[Excerpts from a dataset]
Content starts
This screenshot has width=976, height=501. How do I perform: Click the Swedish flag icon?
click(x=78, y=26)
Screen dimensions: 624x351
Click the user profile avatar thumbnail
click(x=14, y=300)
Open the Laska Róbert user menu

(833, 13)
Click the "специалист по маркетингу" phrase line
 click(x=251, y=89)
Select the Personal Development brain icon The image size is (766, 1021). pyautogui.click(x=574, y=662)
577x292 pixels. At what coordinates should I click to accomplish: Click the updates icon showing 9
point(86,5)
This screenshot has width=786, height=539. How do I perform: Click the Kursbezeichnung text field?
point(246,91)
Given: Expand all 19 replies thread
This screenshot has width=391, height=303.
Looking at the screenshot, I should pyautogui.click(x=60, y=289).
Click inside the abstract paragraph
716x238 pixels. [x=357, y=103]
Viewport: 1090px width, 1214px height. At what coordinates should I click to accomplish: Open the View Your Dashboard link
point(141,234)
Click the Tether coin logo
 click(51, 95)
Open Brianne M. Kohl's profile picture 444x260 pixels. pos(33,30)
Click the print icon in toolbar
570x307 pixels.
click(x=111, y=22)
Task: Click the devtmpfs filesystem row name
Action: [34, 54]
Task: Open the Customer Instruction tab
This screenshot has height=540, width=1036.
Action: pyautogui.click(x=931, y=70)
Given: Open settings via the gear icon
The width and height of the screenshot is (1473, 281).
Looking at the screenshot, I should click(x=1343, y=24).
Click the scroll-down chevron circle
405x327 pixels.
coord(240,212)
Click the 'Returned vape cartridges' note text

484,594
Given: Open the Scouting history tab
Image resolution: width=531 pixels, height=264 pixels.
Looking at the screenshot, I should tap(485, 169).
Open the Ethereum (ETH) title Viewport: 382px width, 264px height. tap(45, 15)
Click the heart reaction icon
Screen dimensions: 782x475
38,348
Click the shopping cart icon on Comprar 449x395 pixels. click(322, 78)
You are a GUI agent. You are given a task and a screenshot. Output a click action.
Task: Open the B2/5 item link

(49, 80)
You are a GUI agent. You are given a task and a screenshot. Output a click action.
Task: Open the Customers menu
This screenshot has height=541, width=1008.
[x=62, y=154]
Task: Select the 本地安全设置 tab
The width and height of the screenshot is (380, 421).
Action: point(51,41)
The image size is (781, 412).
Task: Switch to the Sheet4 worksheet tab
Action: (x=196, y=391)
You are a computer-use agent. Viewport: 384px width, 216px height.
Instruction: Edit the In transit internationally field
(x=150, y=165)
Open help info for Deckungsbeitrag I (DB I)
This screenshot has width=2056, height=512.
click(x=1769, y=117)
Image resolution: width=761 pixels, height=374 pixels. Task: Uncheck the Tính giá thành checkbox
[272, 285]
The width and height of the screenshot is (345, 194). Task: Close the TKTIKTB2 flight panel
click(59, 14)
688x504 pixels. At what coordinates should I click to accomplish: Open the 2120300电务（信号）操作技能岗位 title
Content ends
Exercise instructions: So that nothing is lost, write out each record exactly as it appears above.

Exercise solution:
This screenshot has width=976, height=501. How do I perform: Click the Swedish flag icon?
click(x=78, y=26)
Screen dimensions: 624x351
Click the user profile avatar thumbnail
click(x=14, y=300)
Open the Laska Róbert user menu

(833, 13)
Click the "специалист по маркетингу" phrase line
 click(x=251, y=89)
Select the Personal Development brain icon The image size is (766, 1021). pyautogui.click(x=574, y=662)
577x292 pixels. At what coordinates should I click to accomplish: Click the updates icon showing 9
point(86,5)
This screenshot has width=786, height=539. How do I perform: Click the Kursbezeichnung text field?
point(246,91)
Given: Expand all 19 replies thread
This screenshot has width=391, height=303.
Looking at the screenshot, I should pyautogui.click(x=60, y=289).
Click inside the abstract paragraph
716x238 pixels. [x=357, y=103]
Viewport: 1090px width, 1214px height. At what coordinates should I click to accomplish: Open the View Your Dashboard link
point(141,234)
Click the Tether coin logo
 click(51, 95)
Open Brianne M. Kohl's profile picture 444x260 pixels. pos(33,30)
Click the print icon in toolbar
570x307 pixels.
click(x=111, y=22)
Task: Click the devtmpfs filesystem row name
Action: [34, 54]
Task: Open the Customer Instruction tab
This screenshot has height=540, width=1036.
Action: pyautogui.click(x=931, y=70)
Given: Open settings via the gear icon
The width and height of the screenshot is (1473, 281).
Looking at the screenshot, I should click(x=1343, y=24).
Click the scroll-down chevron circle
405x327 pixels.
coord(240,212)
Click the 'Returned vape cartridges' note text

484,594
Given: Open the Scouting history tab
Image resolution: width=531 pixels, height=264 pixels.
Looking at the screenshot, I should tap(485, 169).
Open the Ethereum (ETH) title Viewport: 382px width, 264px height. tap(45, 15)
Click the heart reaction icon
Screen dimensions: 782x475
38,348
Click the shopping cart icon on Comprar 449x395 pixels. click(322, 78)
You are a GUI agent. You are given a task and a screenshot. Output a click action.
Task: Open the B2/5 item link

(49, 80)
You are a GUI agent. You are given a task and a screenshot. Output a click action.
Task: Open the Customers menu
This screenshot has height=541, width=1008.
[x=62, y=154]
Task: Select the 本地安全设置 tab
The width and height of the screenshot is (380, 421).
Action: point(51,41)
The image size is (781, 412).
Task: Switch to the Sheet4 worksheet tab
Action: (x=196, y=391)
You are a computer-use agent. Viewport: 384px width, 216px height.
Instruction: Edit the In transit internationally field
(x=150, y=165)
Open help info for Deckungsbeitrag I (DB I)
This screenshot has width=2056, height=512.
click(x=1769, y=117)
Image resolution: width=761 pixels, height=374 pixels. Task: Uncheck the Tính giá thành checkbox
[272, 285]
The width and height of the screenshot is (345, 194). Task: Close the TKTIKTB2 flight panel
click(59, 14)
688x504 pixels. At what coordinates should I click to accomplish: Open the 2120300电务（信号）操作技能岗位 title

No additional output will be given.